Dans l'article sur le gaming et le métaverse, recopiez sans aucune modification le passage qui commence aux mots « Article en Français » et s'arrête après « parcours professionnel ? ».

== TEXTE FOURNI

Gaming : plus qu’un art, une industrie qui influence le monde de demain 2/2

25 fév. 2022
Gaming : plus qu’un art, une industrie qui influence le monde de demain 2/2

Article en Français
Auteur: Guylaine Bouquet-Hanus

Game art & design : lecture d’une industrie à travers le prisme du métaverse, interview avec Mathias Keune

Mathias, vous êtes l'initiateur de The Duchy, un micro-univers basé sur un navigateur où les entreprises, les marques et les personnes situées au Luxembourg peuvent se rencontrer. Pouvez-vous nous en dire plus sur le projet ? Comment vous est venue cette idée et en quoi est-elle liée à votre parcours professionnel ?

Le projet lui-même a commencé plus ou moins comme une expérience basée sur la question « à quoi ressemblerait le Luxembourg dans le métaverse ? ». Nous avons eu l'idée début décembre, environ deux mois après que Facebook ait exposé sa vision du métaverse. Avec l'idée en tête et plus de dix ans d'expérience professionnelle dans le développement de contenu 3D interactif, nous avons développé un monde virtuel que nous appelons maintenant Le Duché, en référence à la monarchie constitutionnelle du pays.

====
== LIGNES DE DONNÉES

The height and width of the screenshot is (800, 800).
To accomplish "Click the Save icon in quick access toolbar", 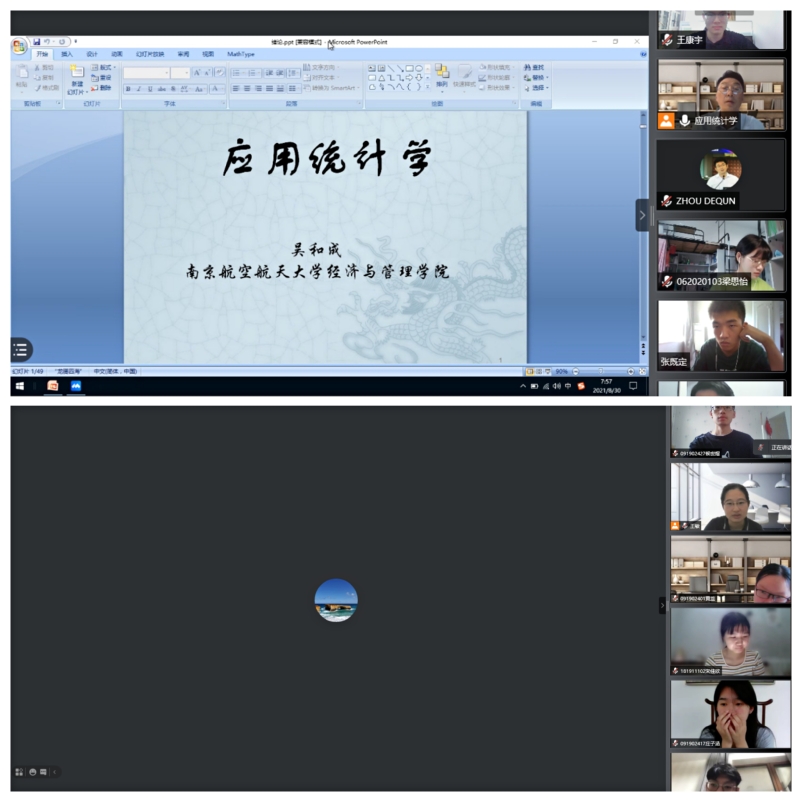I will click(37, 42).
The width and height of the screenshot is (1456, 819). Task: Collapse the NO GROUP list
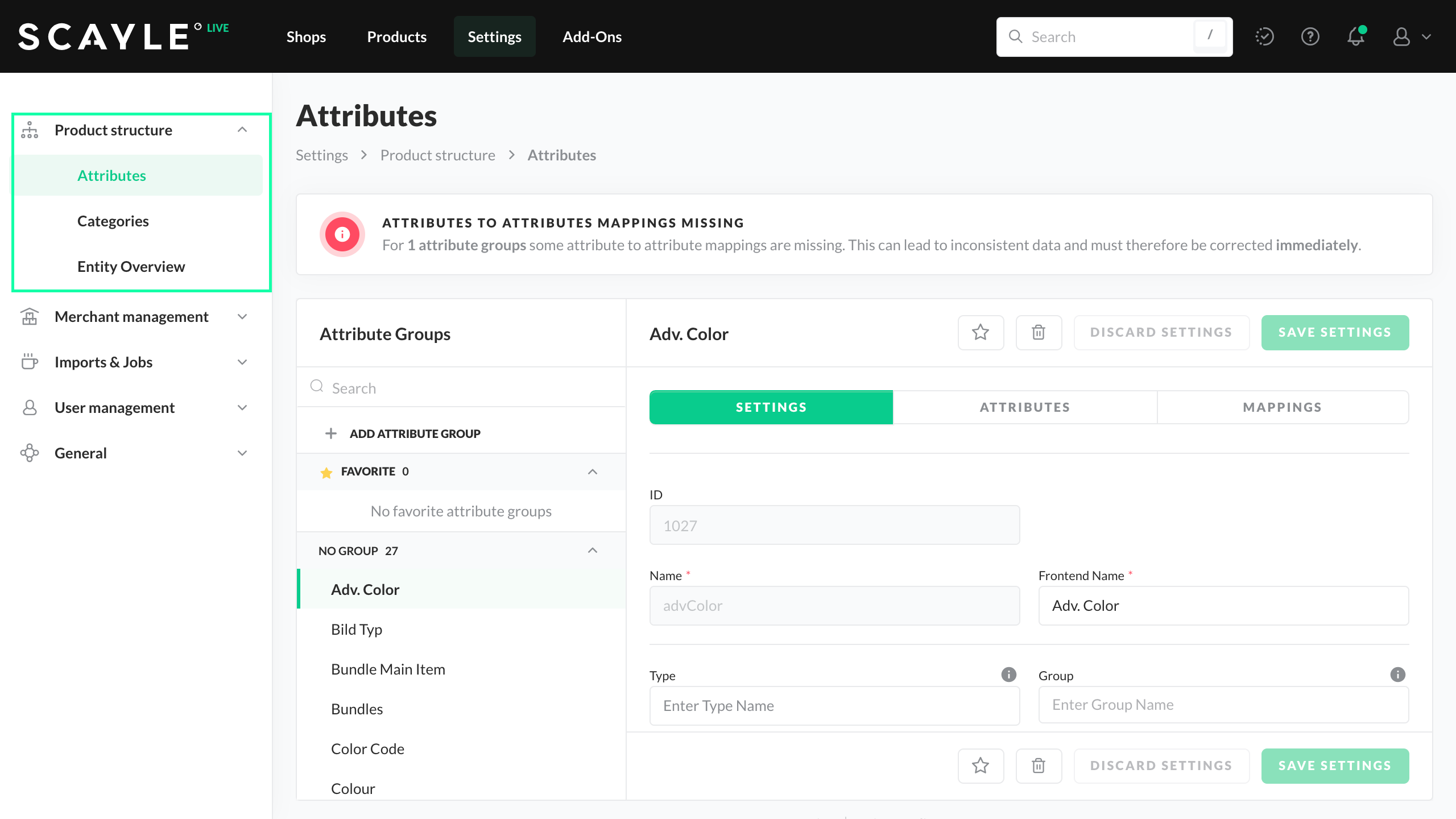593,551
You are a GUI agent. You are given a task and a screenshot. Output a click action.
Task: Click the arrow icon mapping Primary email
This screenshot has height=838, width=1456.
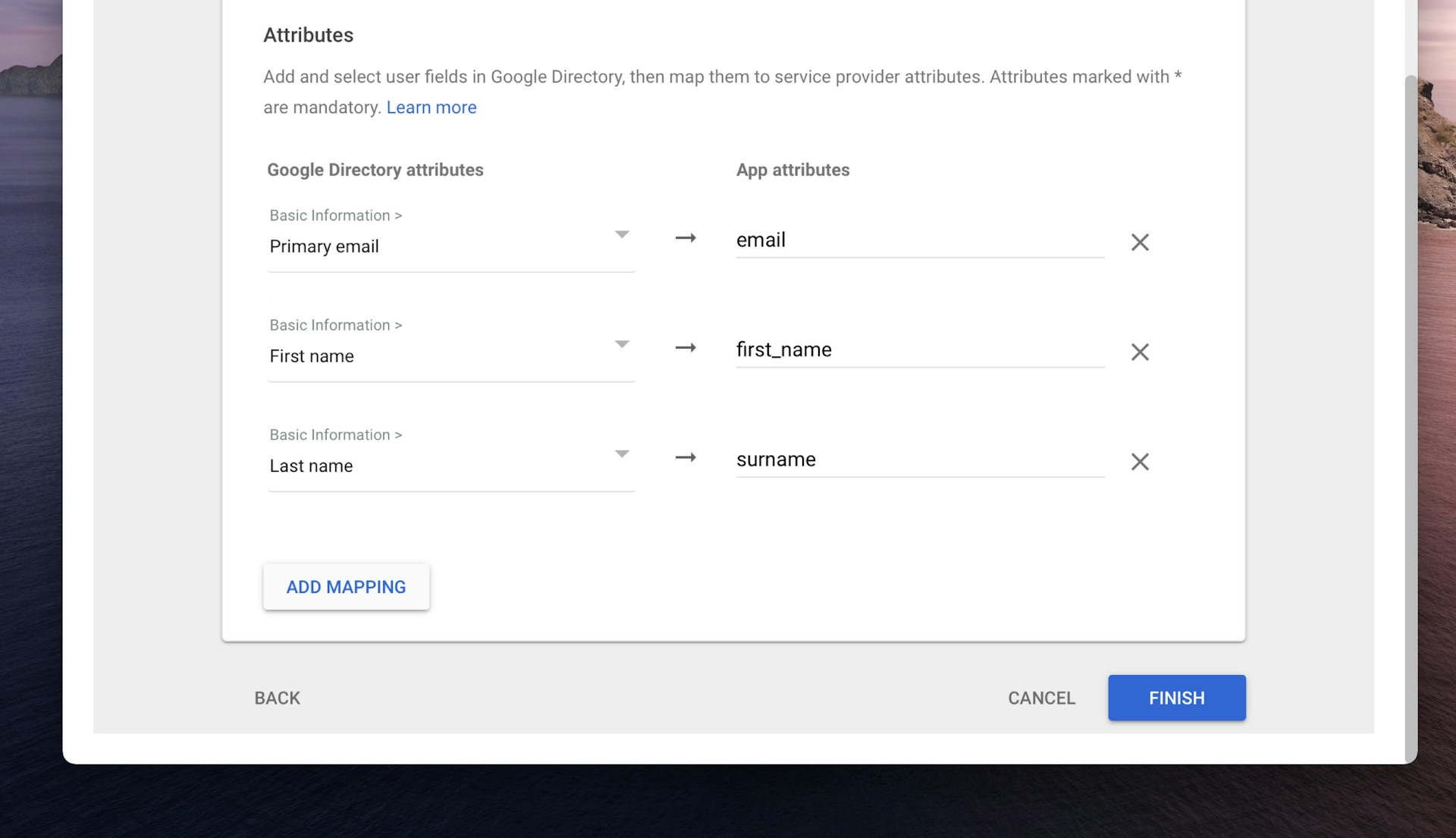point(686,237)
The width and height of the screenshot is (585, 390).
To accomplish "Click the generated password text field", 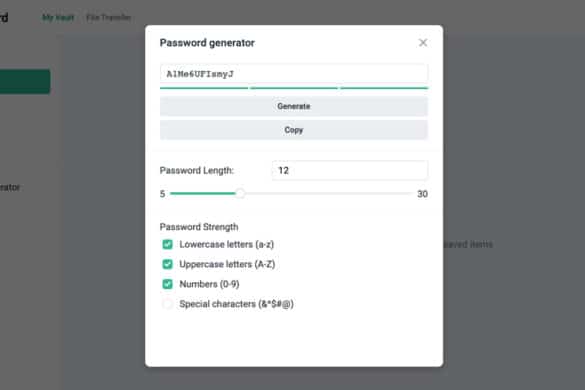I will (x=294, y=74).
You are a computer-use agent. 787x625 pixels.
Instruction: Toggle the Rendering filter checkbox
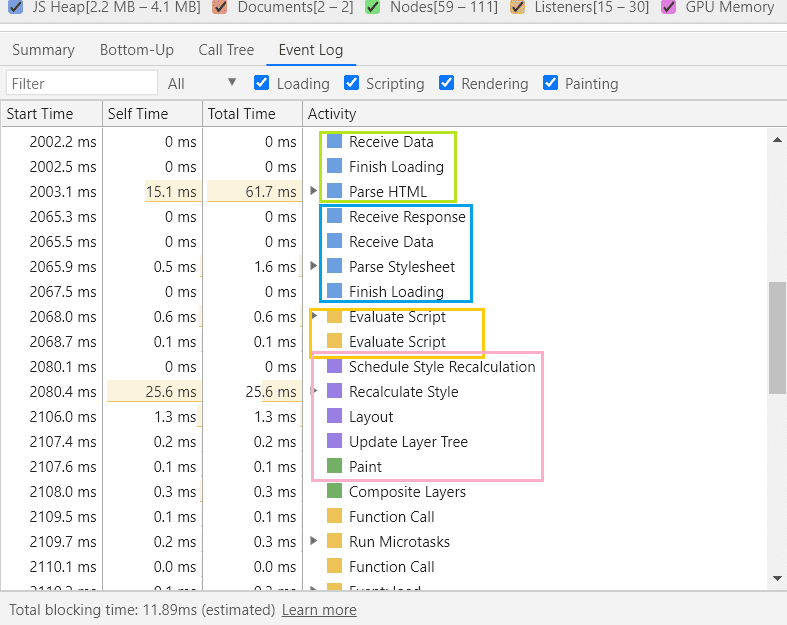point(447,83)
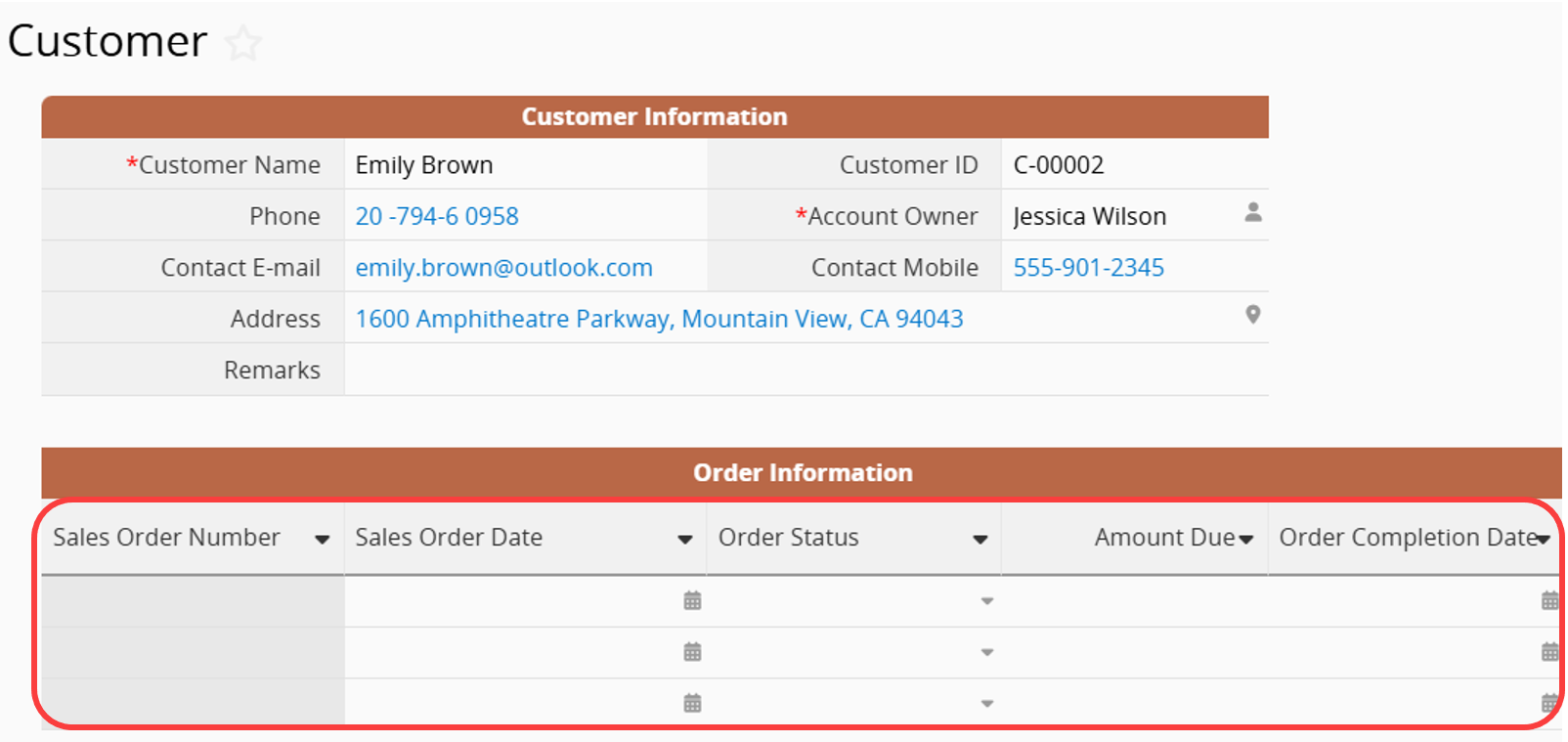Screen dimensions: 1568x742
Task: Click the 1600 Amphitheatre Parkway address link
Action: [659, 319]

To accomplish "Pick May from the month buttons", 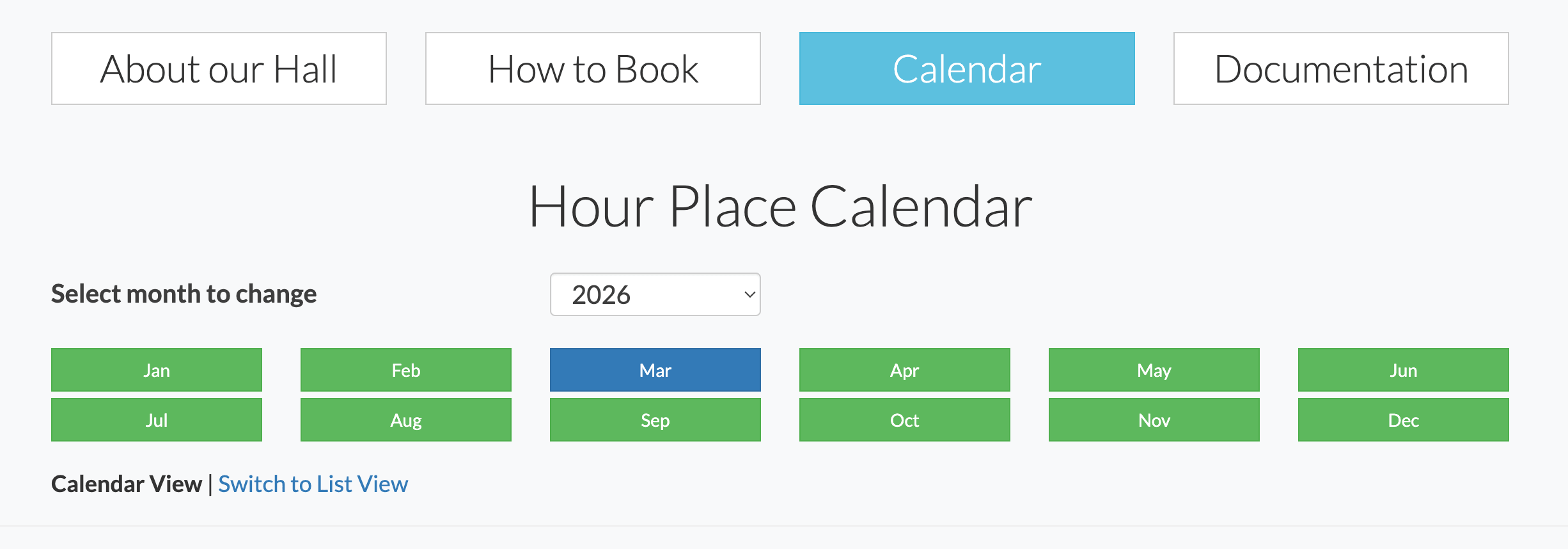I will click(1154, 370).
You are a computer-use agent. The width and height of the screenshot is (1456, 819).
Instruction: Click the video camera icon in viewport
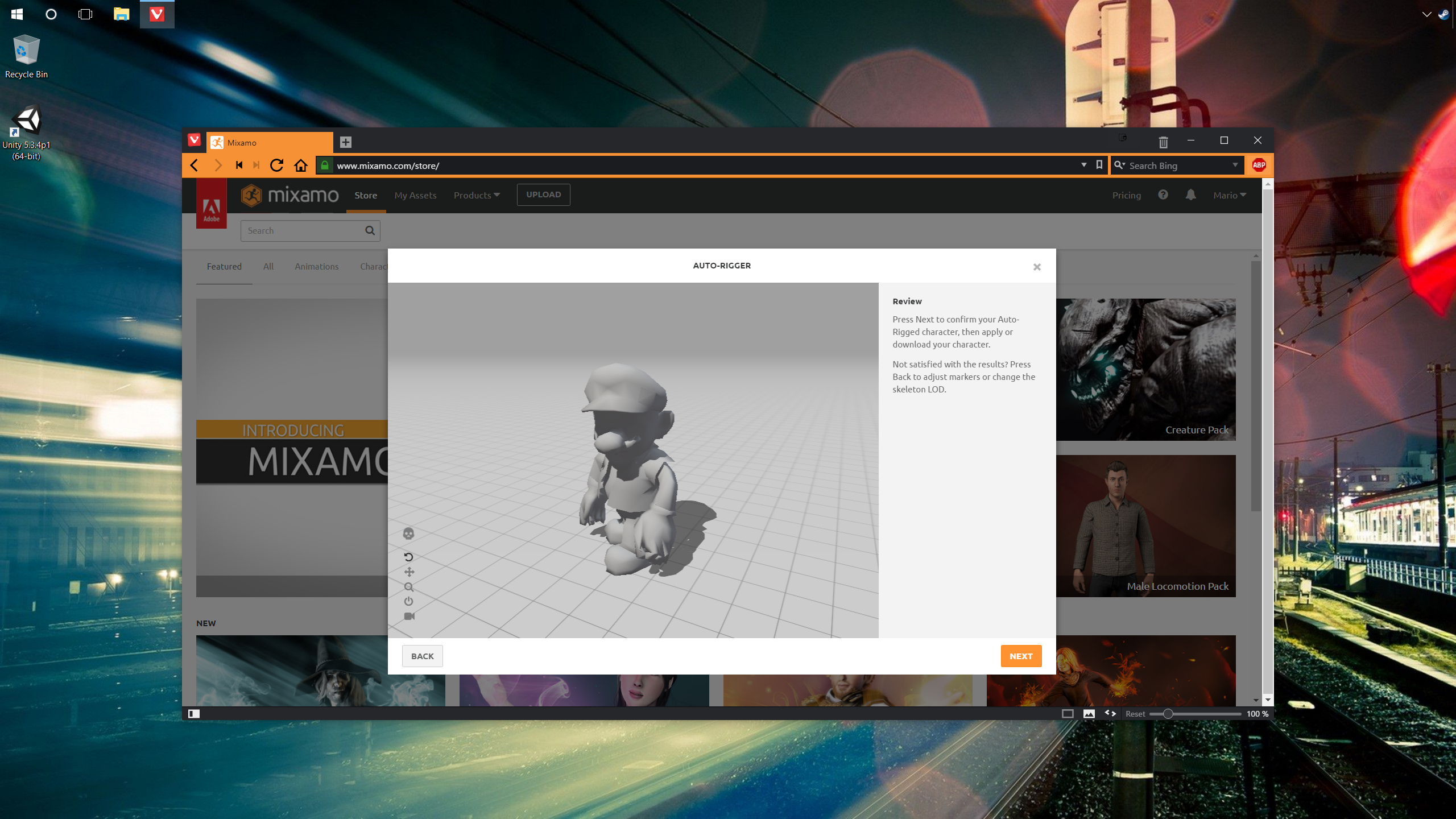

====

=== RÉPONSE À L'EXERCICE ===
Article en Français
Auteur: Guylaine Bouquet-Hanus

Game art & design : lecture d’une industrie à travers le prisme du métaverse, interview avec Mathias Keune

Mathias, vous êtes l'initiateur de The Duchy, un micro-univers basé sur un navigateur où les entreprises, les marques et les personnes situées au Luxembourg peuvent se rencontrer. Pouvez-vous nous en dire plus sur le projet ? Comment vous est venue cette idée et en quoi est-elle liée à votre parcours professionnel ?